Winchester Super X Pump
Winchester brought us the Model 12 pump-action shotgun, one of the greatest firearms of all time, so the company knows a little bit about designing pumps. Its Super X Pump (SXP) series of shotguns shines above all others for something that often gets mentioned only when discussing autoloaders: the speed of its action.
Winchester created an inertia-inspired action that relies on the rearward momentum created by the shot to help the shooter cycle the action faster. The company says the gun can be fired three times in a half-second in trained hands.
The Black Shadow model is a top deal in the firearms world. It has a non-slip textured stock, a rotary bolt with four lugs for solid lock-up and a drop-out trigger assembly for easy cleaning access, all for $379.99 with a 3-inch chamber and $429.99 with a 3 ½-inch chamber. Other models are also available.
Mossberg 835 Ulti-Mag
The Mossberg 835 Ulti-Mag scratches the “magnum” itch that befalls many serious waterfowl and turkey hunters.
It’s chambered for 3 ½-inch shells, so there’s no shotgunning task it can’t accomplish.

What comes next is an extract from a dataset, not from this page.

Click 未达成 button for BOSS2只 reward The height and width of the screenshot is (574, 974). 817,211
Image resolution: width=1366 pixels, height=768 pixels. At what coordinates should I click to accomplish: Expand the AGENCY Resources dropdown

A ported barrel helps to alleviate some of the shoulder-bruising boom-boom of big shells. Several specialty models even come with Mossberg’s adjustable LPA trigger system, which lets you dial in the weight of the trigger pull.
The waterfowl model, which is more or less the standard field gun in the lineup, can be had for $497. Specialty models aren’t much more.
Weatherby’s product development procedure for the PA-08 pump shotgun went something like this: Shoot it until something breaks, fix the problem and repeat. The company continued this process until it ended up with a gun that fired more than 6,000 rounds – what the company equates to 10 to 20 years of normal field use – without a failure. In fact, everything in the gun is designed for longevity: chrome-lined barrels, a dual-bar action (like the Remington 870), a black-anodized receiver that is machined from a solid billet of alloy material, and a drop-out trigger mechanism that won’t frustrate you when it’s time to clean.
This Turkish-made gun comes in a handful of finishes, including black and camo, but do yourself a favor and look first at the PA-08 Upland, with its walnut stock. The samples I’ve seen have had some of the sexiest wood you’ll find on a gun in this price point, complete with 22 lines-per-inch checkering.
The Upland model is $449, while the synthetic version is $399.